• _TEXTO PARA LEITURA_

Só havia sedãs no histórico da Citroën no Longa Duração. Do C4 Pallas, de 2009, para o primeiro C4 Lounge, desmontado em 2015, não houve grande evolução: problemas com freios, com o motor 2.0 aspirado e com a recorrente leniência da rede de concessionárias se repetiram. Em 2016, outro C4 Lounge, dessa vez com motor 1.6 turbo, revelou melhorias no projeto do sedã e no atendimento das revendas.
Então compramos nosso quarto C4, agora com proposta completamente diferente. O C4 Cactus introduziu a fabricante francesa no efervescente segmento dos SUVs compactos, despertou interesse no mercado e imediatamente se tornou o carro mais vendido da marca. Como adoramos estreias e carros que estão em voga, a escolha foi natural. E ainda serviria para conferir se a rede Citroën seguiu evoluindo.
Em abril de 2019, o C4 Cactus Feel Pack 1.6 16V estreou por aqui. Topo de linha entre os aspirados, nos custou R$ 84.400 na concessionária Trianon.
Um ano e meio depois, a melhor oferta na troca por outro C4 foi de R$ 65.000 – 23% de desvalorização, ante 27,4% do Volkswagen Virtus que esteve aqui no ano passado. Perda na casa dos 20% é o que mais se observa no Longa Duração, o que derruba o mito de que carro francês desvaloriza mais.
Mas o grande diferencial do Longa Duração está em poder analisar, também, a fiabilidade do carro ao longo de 60.000 km – que representa cinco anos de uso para o motorista médio.
Tudo começa antes de transformar o carro em um mosaico de peças. O motor 1.6, que revelou melhora de desempenho consistente no último teste, passa pela medição da pressão no interior dos cilindros em sua temperatura de trabalho.
Tomando por base a média de três medições, o quarto cilindro tinha a maior pressão (195 psi), e o segundo apresentou a menor pressão (188,3 psi). “A montadora não divulga o valor de pressão dos cilindros nominal e mínima, mas a diferença máxima entre as pressões, de 5%.

• _DADOS FORNECIDOS_
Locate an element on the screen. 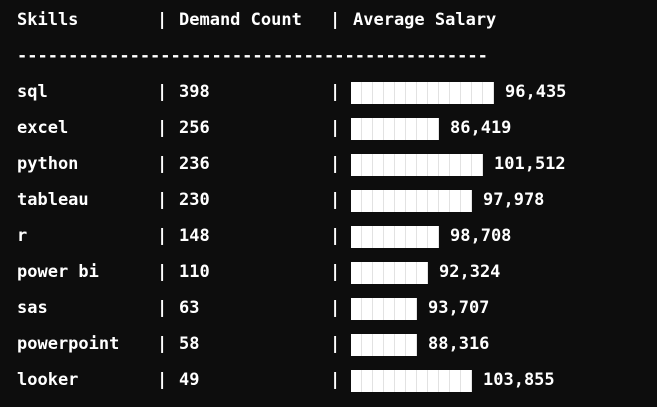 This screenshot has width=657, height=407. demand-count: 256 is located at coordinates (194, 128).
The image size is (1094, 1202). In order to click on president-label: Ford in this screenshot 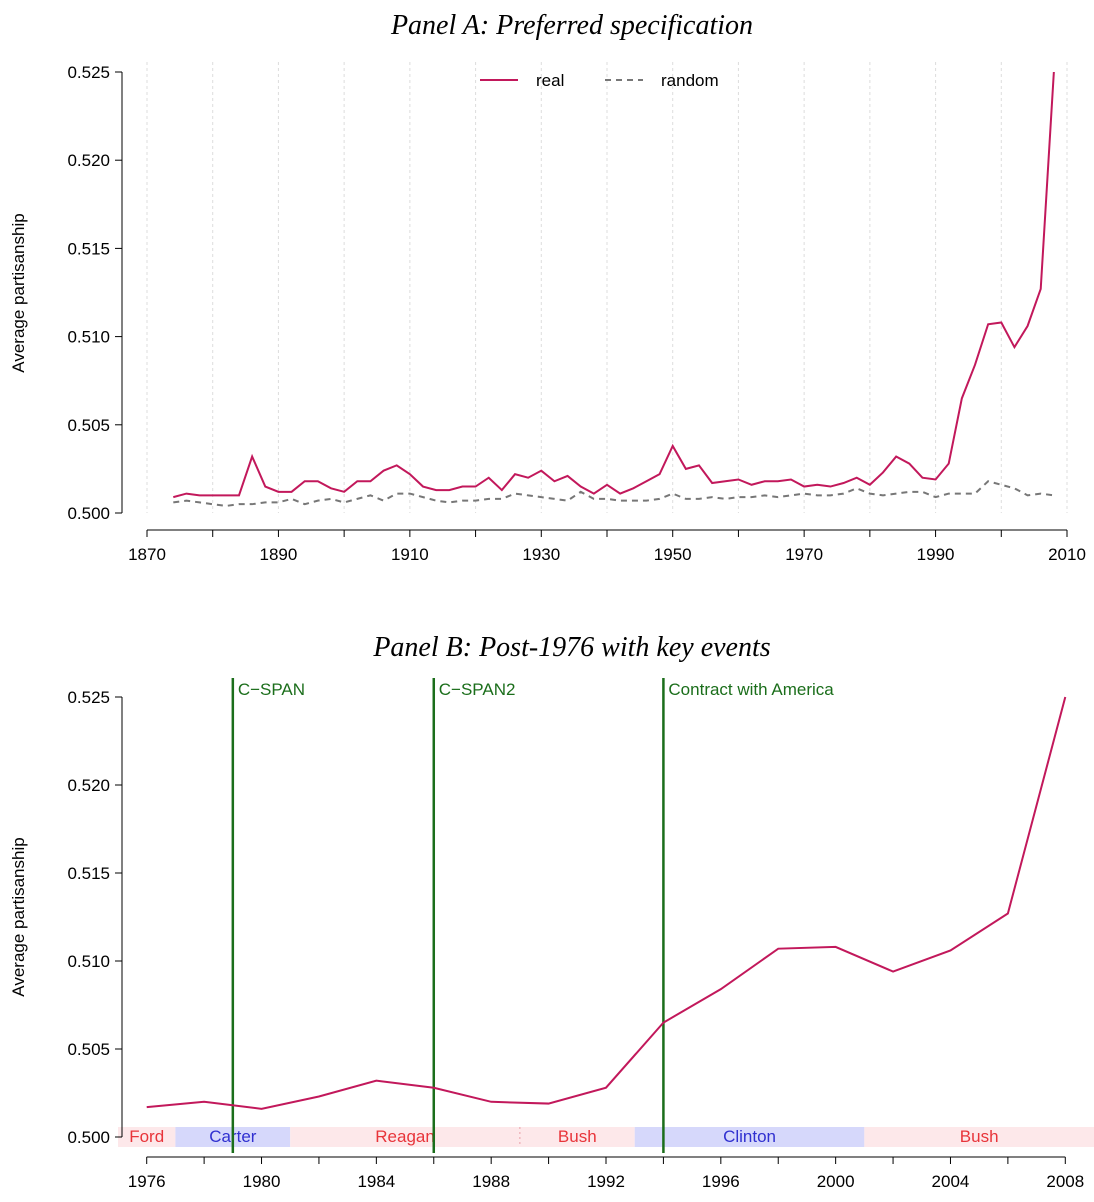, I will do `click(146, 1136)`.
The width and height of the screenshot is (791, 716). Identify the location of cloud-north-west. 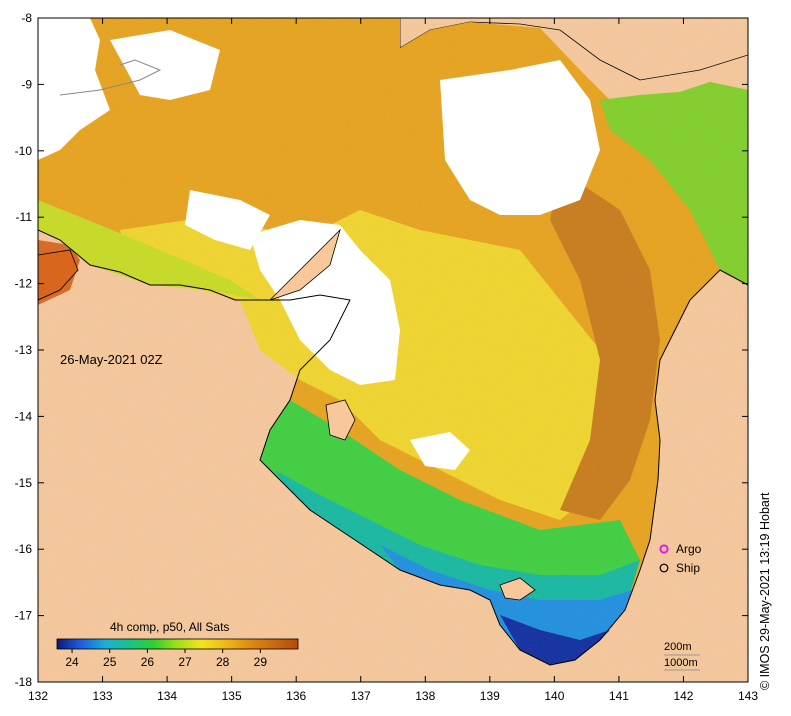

• _SUAS TAREFAS_
a - Transcreva do texto sobre o C4 Cactus o trecho que vai de "Então compramos nosso" até "Citroën seguiu evoluindo.", inclusive.
b - Responda às perguntas abaixo com base no texto sobre o C4 Cactus.
(i) Quanto custou o C4 Cactus Feel Pack 1.6 16V na concessionária Trianon?
(ii) Qual foi a desvalorização do Volkswagen Virtus?
(iii) Qual cilindro apresentou a menor pressão e qual foi esse valor?

• _RESPOSTAS POR TAREFA_
a -
Então compramos nosso quarto C4, agora com proposta completamente diferente. O C4 Cactus introduziu a fabricante francesa no efervescente segmento dos SUVs compactos, despertou interesse no mercado e imediatamente se tornou o carro mais vendido da marca. Como adoramos estreias e carros que estão em voga, a escolha foi natural. E ainda serviria para conferir se a rede Citroën seguiu evoluindo.

b -
(i) R$ 84.400.
(ii) 27,4%.
(iii) O segundo cilindro, com 188,3 psi.